Kill distance: controls the maximum distance between expansion particles and seed particles that will cause expansion particles to be deleted after seed particles grow outwards during a growth iteration.
Iterations: the number of times to repeat the algorithm in a single time step.
Max children: the maximum number of children any given seed particle is allowed to grow.
Align rotation: aligns the rotation of particles to the vector between themselves and their parent.
Grow on whole frames only: the growth algorith will only run on whole frames, not sub frames.
Enable filtering by custom float: when enabled, the only particles that will be treated as expansion particles, are those whose custom float data channel value is not equal to 0.
Channel: the custom float data channel to use for filtering.
Simulation groups: controls which particle simulation groups the expansion particles will be derived from.
Set target to seed particle: each new particle will have its target set to the seed particle it was spawned from.
Channel: the custom float data channel to assign the target value to.
Multiplier: the multiplier applied to the scale value new particles inherit from their seed parents.
Forces Rollout
Forces will affect the direction of growths.
Force object list: the list of force objects used to direct the growths.
Influence %: the amount of influence forces will have on growths.
Using the built-in force allows you to apply simple forces to growth particles without having to create force objects in the scene.
X/Y/Z: the direction vector of the built-in force.
Strength: the strength of the built-in force.
Noise Rollout
Objects Rollout
Attraction: the amount of attraction force the scene objects will apply to particles.
Above/Below: controls whether attraction forces will be applied to particles above or below the object’s surface.

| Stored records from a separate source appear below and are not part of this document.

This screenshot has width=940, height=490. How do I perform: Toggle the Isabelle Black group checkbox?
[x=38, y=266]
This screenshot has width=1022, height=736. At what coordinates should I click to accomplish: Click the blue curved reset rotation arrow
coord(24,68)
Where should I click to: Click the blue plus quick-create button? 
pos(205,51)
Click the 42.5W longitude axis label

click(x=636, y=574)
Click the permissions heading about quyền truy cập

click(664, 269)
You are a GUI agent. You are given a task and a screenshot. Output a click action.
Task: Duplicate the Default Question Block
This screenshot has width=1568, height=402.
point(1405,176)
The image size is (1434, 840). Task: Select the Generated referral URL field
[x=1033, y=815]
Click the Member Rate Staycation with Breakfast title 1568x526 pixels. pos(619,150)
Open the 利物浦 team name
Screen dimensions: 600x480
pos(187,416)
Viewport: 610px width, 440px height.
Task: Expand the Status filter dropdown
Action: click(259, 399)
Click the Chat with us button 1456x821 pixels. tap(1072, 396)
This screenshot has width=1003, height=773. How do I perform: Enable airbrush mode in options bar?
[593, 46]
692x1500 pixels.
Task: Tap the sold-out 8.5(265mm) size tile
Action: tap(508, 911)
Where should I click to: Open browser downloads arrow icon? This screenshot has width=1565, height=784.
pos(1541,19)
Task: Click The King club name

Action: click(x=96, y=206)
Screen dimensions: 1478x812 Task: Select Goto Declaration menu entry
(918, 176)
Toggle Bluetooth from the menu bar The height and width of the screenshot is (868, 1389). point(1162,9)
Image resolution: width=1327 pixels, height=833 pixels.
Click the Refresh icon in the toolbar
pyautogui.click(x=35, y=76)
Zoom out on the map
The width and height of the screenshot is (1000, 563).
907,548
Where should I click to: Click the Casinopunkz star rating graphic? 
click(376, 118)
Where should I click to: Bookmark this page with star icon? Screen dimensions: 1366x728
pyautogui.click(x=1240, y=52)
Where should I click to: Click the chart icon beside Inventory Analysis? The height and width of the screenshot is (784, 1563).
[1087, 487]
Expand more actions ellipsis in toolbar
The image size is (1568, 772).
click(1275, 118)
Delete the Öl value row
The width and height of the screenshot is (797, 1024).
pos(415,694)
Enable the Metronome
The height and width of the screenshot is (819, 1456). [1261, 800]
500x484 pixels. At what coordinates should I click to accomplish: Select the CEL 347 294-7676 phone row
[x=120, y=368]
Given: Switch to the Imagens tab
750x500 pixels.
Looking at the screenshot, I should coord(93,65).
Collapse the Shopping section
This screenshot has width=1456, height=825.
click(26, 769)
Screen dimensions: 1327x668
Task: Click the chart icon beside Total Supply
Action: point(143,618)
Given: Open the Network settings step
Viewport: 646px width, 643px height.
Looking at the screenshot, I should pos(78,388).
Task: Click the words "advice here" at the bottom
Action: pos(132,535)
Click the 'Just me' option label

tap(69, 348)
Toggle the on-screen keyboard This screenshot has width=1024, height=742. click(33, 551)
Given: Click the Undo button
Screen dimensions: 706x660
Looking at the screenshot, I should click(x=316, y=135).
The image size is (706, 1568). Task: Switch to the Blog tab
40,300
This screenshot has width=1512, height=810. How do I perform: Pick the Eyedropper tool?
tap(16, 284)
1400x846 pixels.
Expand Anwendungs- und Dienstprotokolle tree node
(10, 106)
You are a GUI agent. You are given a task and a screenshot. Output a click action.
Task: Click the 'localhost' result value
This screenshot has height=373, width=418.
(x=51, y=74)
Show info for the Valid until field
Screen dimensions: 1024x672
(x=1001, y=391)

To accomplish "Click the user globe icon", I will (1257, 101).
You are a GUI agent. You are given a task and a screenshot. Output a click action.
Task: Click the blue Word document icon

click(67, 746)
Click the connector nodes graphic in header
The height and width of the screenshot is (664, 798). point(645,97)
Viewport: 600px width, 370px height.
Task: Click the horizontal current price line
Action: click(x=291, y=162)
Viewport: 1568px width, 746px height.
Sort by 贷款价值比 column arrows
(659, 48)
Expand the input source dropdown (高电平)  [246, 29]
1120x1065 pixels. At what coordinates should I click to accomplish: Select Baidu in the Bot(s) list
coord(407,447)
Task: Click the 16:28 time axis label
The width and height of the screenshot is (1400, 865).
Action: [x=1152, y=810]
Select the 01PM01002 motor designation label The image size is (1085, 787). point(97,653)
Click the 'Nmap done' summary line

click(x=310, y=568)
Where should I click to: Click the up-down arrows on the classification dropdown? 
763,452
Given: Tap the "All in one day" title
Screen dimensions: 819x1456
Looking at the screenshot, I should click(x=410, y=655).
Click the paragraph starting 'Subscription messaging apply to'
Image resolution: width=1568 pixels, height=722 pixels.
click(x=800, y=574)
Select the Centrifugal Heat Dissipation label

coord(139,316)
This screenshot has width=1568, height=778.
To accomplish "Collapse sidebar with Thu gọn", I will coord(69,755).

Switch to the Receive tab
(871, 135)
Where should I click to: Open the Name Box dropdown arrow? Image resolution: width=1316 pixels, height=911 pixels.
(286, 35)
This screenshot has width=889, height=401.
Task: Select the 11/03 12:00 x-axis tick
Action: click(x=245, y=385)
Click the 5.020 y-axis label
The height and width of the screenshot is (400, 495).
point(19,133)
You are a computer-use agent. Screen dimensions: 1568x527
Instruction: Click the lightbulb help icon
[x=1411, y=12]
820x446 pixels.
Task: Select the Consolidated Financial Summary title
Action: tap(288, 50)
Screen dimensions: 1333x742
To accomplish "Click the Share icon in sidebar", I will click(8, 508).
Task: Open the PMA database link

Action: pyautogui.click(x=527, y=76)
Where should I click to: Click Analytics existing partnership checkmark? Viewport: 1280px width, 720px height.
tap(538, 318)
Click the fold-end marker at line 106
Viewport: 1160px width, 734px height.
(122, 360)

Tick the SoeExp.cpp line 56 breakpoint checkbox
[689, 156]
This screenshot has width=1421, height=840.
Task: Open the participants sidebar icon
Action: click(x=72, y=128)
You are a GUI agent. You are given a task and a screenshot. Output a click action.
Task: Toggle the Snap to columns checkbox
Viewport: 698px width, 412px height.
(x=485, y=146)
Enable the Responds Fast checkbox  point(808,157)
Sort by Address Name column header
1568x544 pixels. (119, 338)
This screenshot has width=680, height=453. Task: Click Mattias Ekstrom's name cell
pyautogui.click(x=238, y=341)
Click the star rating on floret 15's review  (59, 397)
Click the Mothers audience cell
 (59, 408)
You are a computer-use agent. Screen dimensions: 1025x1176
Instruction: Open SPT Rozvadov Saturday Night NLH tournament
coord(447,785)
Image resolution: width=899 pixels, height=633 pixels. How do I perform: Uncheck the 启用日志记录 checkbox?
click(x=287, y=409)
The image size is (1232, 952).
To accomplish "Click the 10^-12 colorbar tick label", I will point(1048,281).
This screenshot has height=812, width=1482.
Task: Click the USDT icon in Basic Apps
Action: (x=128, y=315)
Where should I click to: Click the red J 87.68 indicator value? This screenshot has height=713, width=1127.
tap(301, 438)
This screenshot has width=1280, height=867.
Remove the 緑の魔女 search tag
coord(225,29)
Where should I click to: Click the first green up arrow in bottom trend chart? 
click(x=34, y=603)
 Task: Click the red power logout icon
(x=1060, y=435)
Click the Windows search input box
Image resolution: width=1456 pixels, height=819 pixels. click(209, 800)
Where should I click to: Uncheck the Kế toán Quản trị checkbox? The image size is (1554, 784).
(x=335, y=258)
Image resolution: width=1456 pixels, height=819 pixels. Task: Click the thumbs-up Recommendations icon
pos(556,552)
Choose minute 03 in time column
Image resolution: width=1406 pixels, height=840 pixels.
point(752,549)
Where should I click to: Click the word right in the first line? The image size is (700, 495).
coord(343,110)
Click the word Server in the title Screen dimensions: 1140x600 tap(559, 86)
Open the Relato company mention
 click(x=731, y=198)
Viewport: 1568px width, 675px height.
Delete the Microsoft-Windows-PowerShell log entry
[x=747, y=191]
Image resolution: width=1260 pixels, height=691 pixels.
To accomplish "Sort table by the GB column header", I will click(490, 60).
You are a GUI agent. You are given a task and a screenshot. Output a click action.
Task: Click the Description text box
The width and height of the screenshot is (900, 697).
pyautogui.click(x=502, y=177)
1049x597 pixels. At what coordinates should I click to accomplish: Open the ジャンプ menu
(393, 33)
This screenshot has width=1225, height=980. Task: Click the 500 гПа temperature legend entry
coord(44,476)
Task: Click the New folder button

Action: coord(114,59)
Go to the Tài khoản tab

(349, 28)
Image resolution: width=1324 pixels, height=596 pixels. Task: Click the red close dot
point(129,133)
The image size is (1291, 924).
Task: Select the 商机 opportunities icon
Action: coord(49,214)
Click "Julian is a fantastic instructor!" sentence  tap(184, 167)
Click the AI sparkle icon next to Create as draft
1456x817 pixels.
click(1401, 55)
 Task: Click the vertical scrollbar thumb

The attraction influence extends outwards from nearby objects.
Distance: particles within this distance will be fully affected.
Falloff: the effect on particles beyond the base distance, but within this falloff distance, will diminish according to the inverse-square law.
Follow: the amount of force the scene objects will apply to particles, parallel to the object’s surface.
Above/Below: controls whether follow forces will be applied to particles above or below the object’s surface.
The follow influence extends outwards from nearby objects.
Distance: particles within this distance will be fully affected.
Falloff: the effect on particles beyond the base distance, but within this falloff distance, will diminish according to the inverse-square law.